I feel you have a great shooter there, cloned from the CZ line there have been improvements by other manufactures and they all are for the most part reliable and accurate. 
I think as long as the gun has been regularly cleaned and maintained you will have it for a long time.

I am a owner of a CZ-Sp01 and I do like the rubber grips a lot - they are the most comfortable grips I have used 
as far as lazer sights go I am not a big big fan of them - for what you would use them for and how often save your money and get you a good flashlight or tactical light


----------



## NLAlston (Nov 15, 2011)

Stig said:


> CZ 75 - Wikipedia, the free encyclopedia
> 
> I feel you have a great shooter there, cloned from the CZ line there have been improvements by other manufactures and they all are for the most part reliable and accurate.
> I think as long as the gun has been regularly cleaned and maintained you will have it for a long time.
> ...


Thank you also, Stig.

Cleaning and Maintenance?
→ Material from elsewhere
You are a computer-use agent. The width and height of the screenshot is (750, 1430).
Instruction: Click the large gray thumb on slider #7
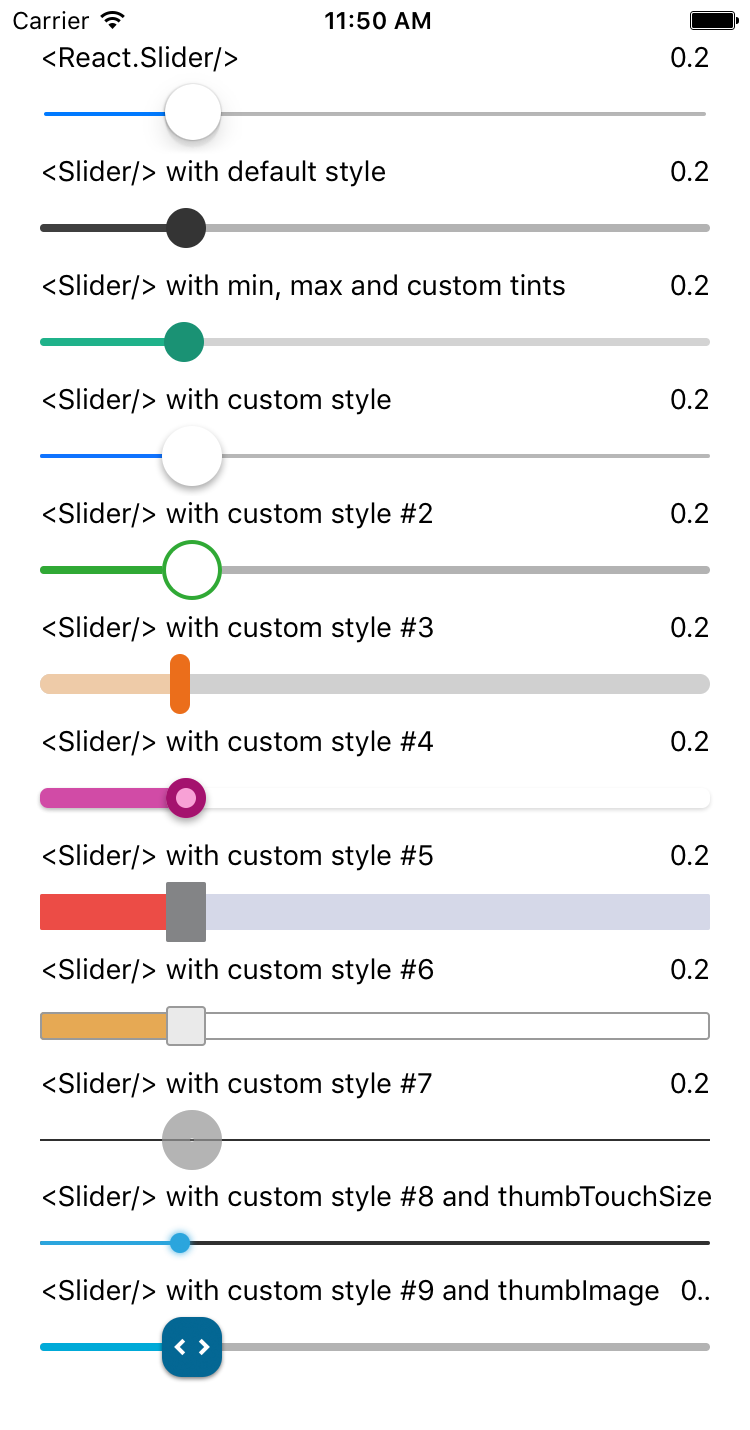(x=192, y=1140)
Well, my father-in-law hadn't, apparently, been too keen in those areas. I acquired his guns after he passed away, and this one was quite dirty (I had gun shop employee take a look at it, right after I had taken ownership of it). I did purchase a good cleaning kit for it, but have since lost the PDF manual that I had found for it, and haven't been able to locate another just yet. However (and as soon as finances permit), I am thinking more along the lines of having a gun shop perform the first cleaning of my gun, for me. I worry that the dirty condition might have created problems for some of the internal components, and you don't want to be in a situation of protective need - if, and when a faulty condition would be realized.


----------